Linux Kernel PSI Trigger Polling Use-After-Free Vulnerability

A use-after-free vulnerability has been identified in the Linux kernel's handling of Pressure Stall Information (PSI) triggers within control groups (cgroups). This issue arises when a cgroup is removed while a polling process is still accessing its associated PSI trigger file. The removal triggers a call to release the cgroup file, but if the file is still in use, it can lead to a use-after-free condition by freeing a pointer that is still being accessed by the polling process.
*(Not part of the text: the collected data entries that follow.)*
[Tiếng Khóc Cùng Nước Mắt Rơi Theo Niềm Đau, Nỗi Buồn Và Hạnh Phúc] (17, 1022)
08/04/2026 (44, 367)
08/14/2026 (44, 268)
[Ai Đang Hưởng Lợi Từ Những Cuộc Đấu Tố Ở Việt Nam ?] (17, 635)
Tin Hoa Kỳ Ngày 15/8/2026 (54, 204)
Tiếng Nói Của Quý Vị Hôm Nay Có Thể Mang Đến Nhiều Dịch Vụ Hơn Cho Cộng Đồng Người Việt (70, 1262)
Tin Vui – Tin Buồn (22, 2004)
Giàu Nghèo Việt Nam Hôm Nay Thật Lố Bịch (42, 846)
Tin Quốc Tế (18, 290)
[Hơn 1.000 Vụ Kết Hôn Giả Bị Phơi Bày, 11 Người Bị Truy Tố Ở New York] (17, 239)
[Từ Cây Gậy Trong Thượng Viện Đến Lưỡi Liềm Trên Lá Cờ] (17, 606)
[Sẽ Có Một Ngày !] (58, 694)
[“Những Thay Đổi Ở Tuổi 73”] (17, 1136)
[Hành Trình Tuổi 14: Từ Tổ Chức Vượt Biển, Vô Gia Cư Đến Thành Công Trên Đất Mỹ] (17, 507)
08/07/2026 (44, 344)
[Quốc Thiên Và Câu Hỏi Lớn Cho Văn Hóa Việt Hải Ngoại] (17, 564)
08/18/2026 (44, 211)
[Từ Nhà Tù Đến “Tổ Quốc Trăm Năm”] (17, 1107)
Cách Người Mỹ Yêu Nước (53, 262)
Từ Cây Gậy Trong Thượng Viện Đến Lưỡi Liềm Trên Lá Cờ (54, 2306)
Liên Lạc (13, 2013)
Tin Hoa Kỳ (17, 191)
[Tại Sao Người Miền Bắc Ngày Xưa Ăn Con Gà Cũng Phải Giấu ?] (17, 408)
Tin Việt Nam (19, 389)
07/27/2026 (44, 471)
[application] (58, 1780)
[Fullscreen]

Although a previous patch addressed this issue for epoll cases, the same vulnerability persists for synchronous poll() operations. The root cause lies in the mismatched lifecycles of the PSI trigger's waitqueue and the corresponding file, creating a vulnerability that can be exploited during cgroup removal processes.

Impact

Exploitation of this vulnerability can lead to a use-after-free condition, allowing for potential arbitrary code execution or memory corruption.

Reproduction

To reproduce this vulnerability, create a cgroup and initiate a polling process on a PSI trigger file associated with that cgroup. While the polling process is active, remove the cgroup. This will trigger a call to release the cgroup file before the polling process has finished, causing the polling process to access a freed pointer, which can lead to a use-after-free vulnerability.

Remediation

The vulnerability has been fixed in the upstream Linux kernel. Users should upgrade to the latest version.